Bernard Antony, après nous avoir conté les différentes phases de cette guerre, pose le problème de l’inquisition, en refusant l’argument facile de l’anachronisme : « Il peut y avoir aussi, en contrepoint du danger de l’anachronisme, une erreur contraire la relativisation voire la justification d’injustices ou de crimes du passé au nom du vieil adage : « autres temps (autres pays), autres mœurs ». Cet adage ne peut être qu’un constat, pas un principe de justification. » L’inquisition pose le problème de l’enrégimentement religieux de toute une société, dans laquelle, depuis le quatrième concile de Latran, « tout homme de plus quatorze ans et toute femme de plus de douze ans devra désormais jurer d’être fidèle à l’orthodoxie catholique et de dénoncer les hérétiques.

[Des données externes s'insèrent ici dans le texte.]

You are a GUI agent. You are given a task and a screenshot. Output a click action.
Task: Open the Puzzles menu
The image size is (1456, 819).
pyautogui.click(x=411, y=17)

Et seraient suspects d’hérésie et sur lesquels devraient veiller leurs prêtres, tous ceux qui ne se confesseraient pas et ne communieraient pas trois fois l’an, a Noël, à Pâques et à la Pentecôte ». Peut-on utiliser la violence pour le bien de la foi ? Peut-on admettre que le tribunal de l’inquisition soit le garant de la foi des humbles ? Il faudrait pour que cela soit envisageable, que la fin justifie les moyens, ce qui, en christianisme, on le sait, n’est pas possible.

Bernard Antony, Pour en finir avec le « pays Cathare », Atelier fol’fer collection Xenophon, 272. 23 €.